Tell Me If This Person is Autistic
I get a lot of people asking me, when they find out that I’ve been diagnosed with autism and write about it frequently, if such-and-such relative is autistic.
“They don’t care what anyone thinks.”
“They have zero empathy.”
“They just blurt out the rudest things.”
“They refuse to go out in public with me.”
“They have a monotone voice and sound like a robot.”
“They have the worst imaginable manners.”
“They move so awkwardly, are clumsy and are terrible at sports.”
“They are obsessed with a very strange thing and talk about it incessantly.”
“They can’t stand to read books out of order.”
“They’ve never been on a date even once in their life.”
“They make no accommodations for other people.”
I sigh and try to do my best to respond to these without directly pointing out that the person asking the question is expressing a disdain of autistic characteristics and even acting as if anyone with autism is less than fully human. Because I am autistic, do they remember that? And while there are things about being autistic that are annoying and things that I wish I could change, I don’t hate myself. I’ve lived with myself as an autist, even though undiagnosed, for most of my life, and if you ask me, it’s neurotypical behaviors that make no sense and often show a lack of empathy for anyone neurodivergent.
Being autistic doesn’t mean that you have no empathy, though it can mean that you don’t notice social cues and don’t realize that other people are offended by your behavior. But being an asshole is not actually diagnostic criteria for autism. You can be autistic and an asshole. You can also be autistic and not an asshole. You can be not autistic and an asshole. Lots of choices there.
I used to go around diagnosing other people with autism right and left. This was in the early days, just before I realized I had it myself. These days, I’m a little more cautious about diagnosing people I’ve never met and only heard about with a spectrum disorder. It really is something best left to a specialist (or to the person themself).

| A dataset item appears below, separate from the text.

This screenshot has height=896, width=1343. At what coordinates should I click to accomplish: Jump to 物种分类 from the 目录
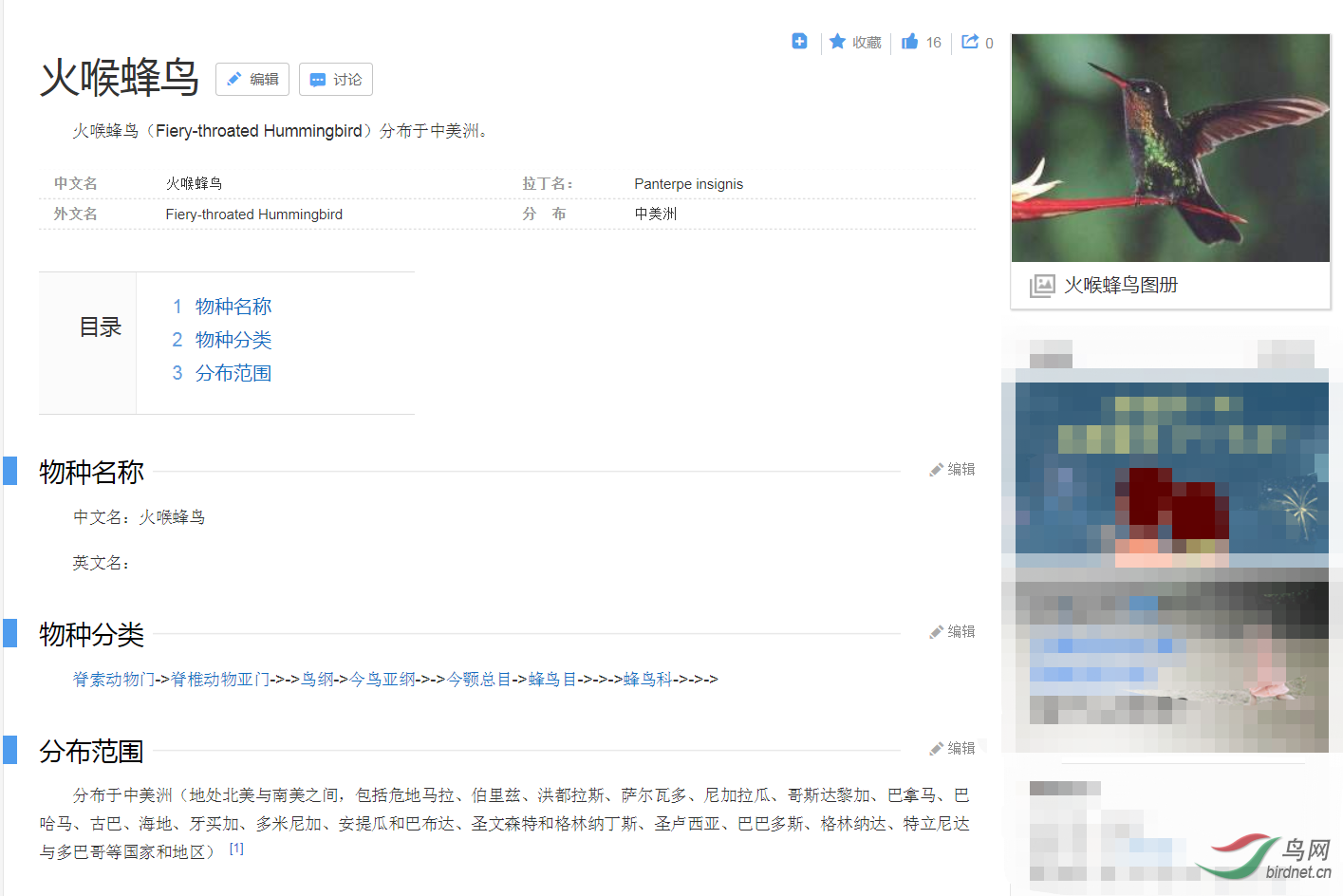233,339

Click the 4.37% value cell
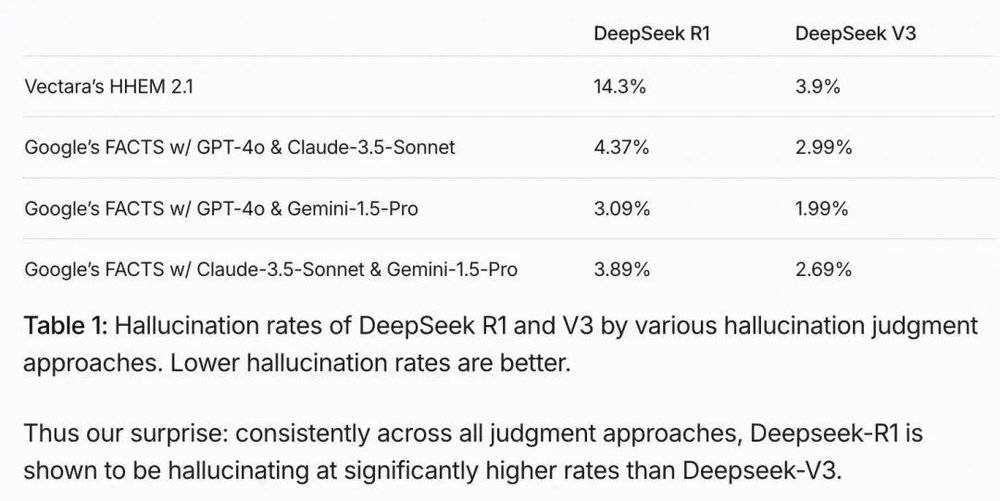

What I find myself doing instead of offering a diagnosis is to ask other questions about the behavior that is troublesome and suggest that there might be reasons behind it that aren’t apparent.
Do they struggle with words and verbal communication?
Do they often seem in their own world?
Do they have special interests that they talk about even when other people are trying to get away?
Do they laugh at jokes easily?
Do they follow general cultural trends?
Do they struggle with noise and other sensory issues?
What is behind that behavior that annoys you? Have you ever asked about it?
What happens when you ask them not to do a certain thing? Can they stop? Do they try but are unable to?
I’m not going to be on your side if you assume that someone who has autistic traits is of course someone who should change and do what you consider more normal or more socially appropriate. I’m going to try to explain autism to you from the inside. My job these days is to try to show you our humanity. We are very, very human, even if you can’t see that part of us from first glance, or past our annoying behaviors.